Julian Henry's Blog

📦 Vakyume: A Vacuum Theory PDF-to-C++ Pipeline

18 Feb 2025

View on GitHub

Inspired by my brief stint as a test engineer technician in Applied Materials’ Austin factory (building 32 FTW), the Vakyume project sought to yield software that performed the following:

  1. OCR recognition of pdf or scanned book to extract formulae
  2. conversion of said formulae to Python code using sympy
  3. in the event sympy were to fail, “return SympyFailure”
  4. for all SympyFailures, another script would feed the equation header to an llm to produce candidate code, and verify it is correct until testing proves the library complete
  5. convert the Python into C++

I set out a while back to make an arbitrary textbook-to-python-library library, followed a reasonable regime: sympy conversion of my hand crafted notes programmatically writing python classes, accounted for solving one-odd-out kwargs to make the library automagically solve for missing kwargs, and, industrial applications in mind, chose the goal of converting the python product as an intermediate material for transferring to C++ ultimately.

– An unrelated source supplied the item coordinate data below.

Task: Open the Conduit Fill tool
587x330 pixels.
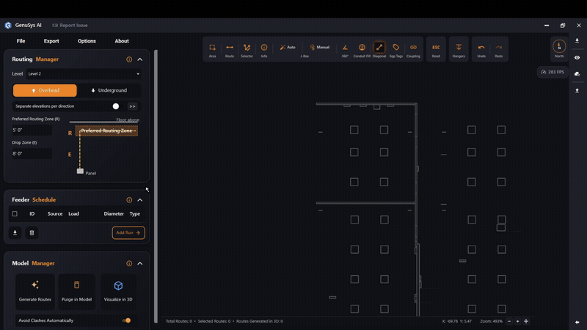Action: pyautogui.click(x=362, y=50)
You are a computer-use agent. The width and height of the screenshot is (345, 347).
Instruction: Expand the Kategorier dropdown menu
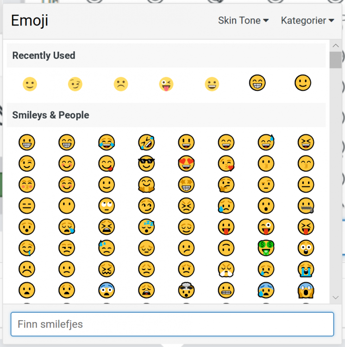pyautogui.click(x=307, y=20)
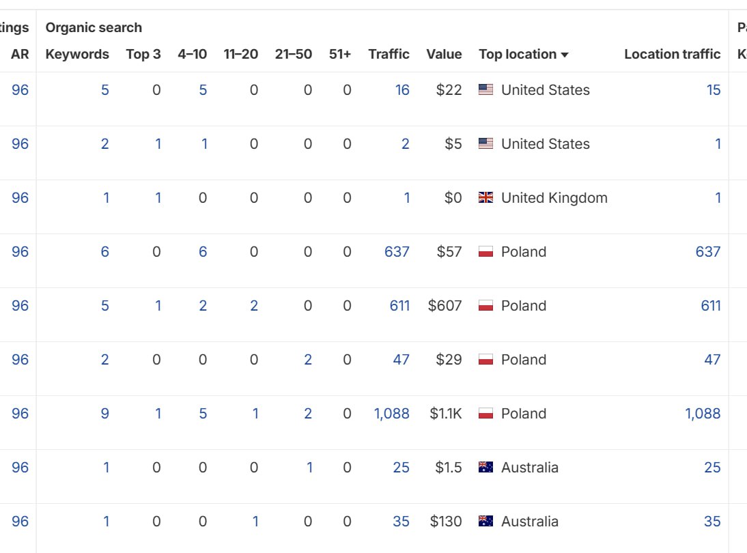747x553 pixels.
Task: Click United States flag in the $5 row
Action: pyautogui.click(x=485, y=144)
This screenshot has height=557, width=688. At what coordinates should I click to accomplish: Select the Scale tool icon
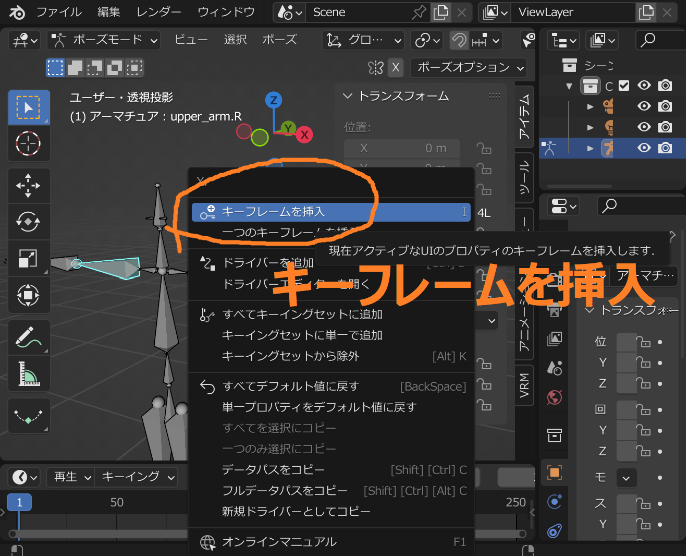28,259
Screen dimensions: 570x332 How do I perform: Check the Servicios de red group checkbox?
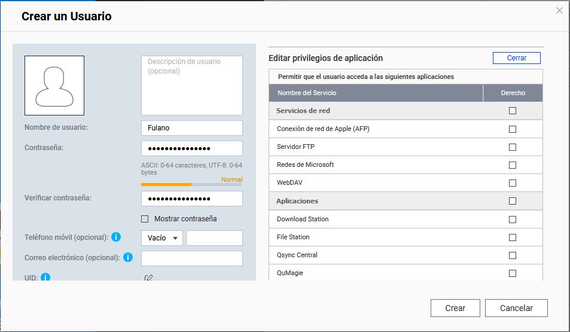(x=512, y=111)
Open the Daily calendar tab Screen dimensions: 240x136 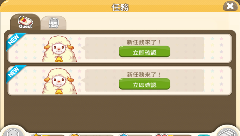[54, 23]
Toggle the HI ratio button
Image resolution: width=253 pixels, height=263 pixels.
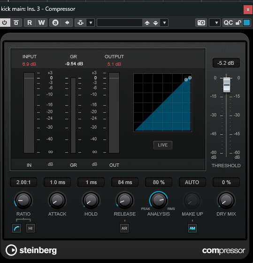point(31,228)
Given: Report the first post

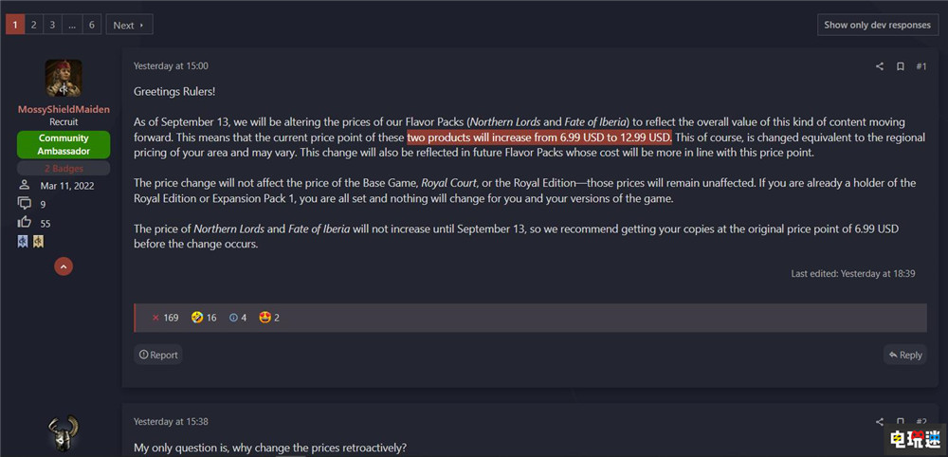Looking at the screenshot, I should [x=158, y=355].
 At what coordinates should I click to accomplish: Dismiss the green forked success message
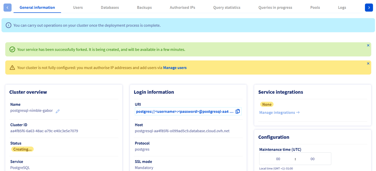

The source material: the 1986 edition of Process Vacuum System Design and Operation by Ryans and Roper. A book I had sitting around from my Applied Materials days. If you are going to build a pipeline to convert textbooks into code, you might as well pick one you actually care about.

What emerged was an eight-stage orchestration. From textbook PDF to compiled C++ binary. The whole thing.

graph TD
    A[PDF Textbook] -->|Scrape| B(Equation Notes)
    B -->|SymPy| C{Initial Solvers}
    C -->|Fail/Inconsistent| D[LLM Repair]
    D -->|Verify| E{OOO Check}
    E -->|Pass| F[Certified Shards]
    F -->|Reconstruct| G[Modular Python Package]
    G -->|Transpile| H[C++ Library]

Let me walk you through the wreckage.

Extraction & Parsing

The scraper uses PyMuPDF and small local models (Phi-3, Llama-3) to identify numbered equations and variables from the PDF. Equations are stored in a human-readable Python format (lhs = rhs). I built an interactive wizard for chapter selection because I am a masochist who enjoys building CLI tools for projects that may or may not survive the week:

============================================================
  VAKYUME PDF Equation Scraper - Interactive Wizard
============================================================

  PDF: textbook.pdf

--- Model Selection ---
  Available Ollama models:
    [1] llama3:latest (default)
    [2] phi3:latest
    [3] llama3.2:latest

  Select model [1-3] (Enter for default):

--- Chapter Selection ---
  Found 28 chapters in PDF:

    [ 1] Introduction (12 pages)
    [ 2] The Scientific Method (8 pages) [auto-skip: non-equation content]
    [ 3] Kinematics (32 pages)
    ...

  Chapters to process: 10

The point was never to beat GPT-4o at reading a PDF. Typical multimodals already process textbook pdfs well into LaTeX or some such similar medium. The point was to own every stage of the pipeline, to understand what breaks when you try to go from a scanned page to a compiled binary with no human in the loop.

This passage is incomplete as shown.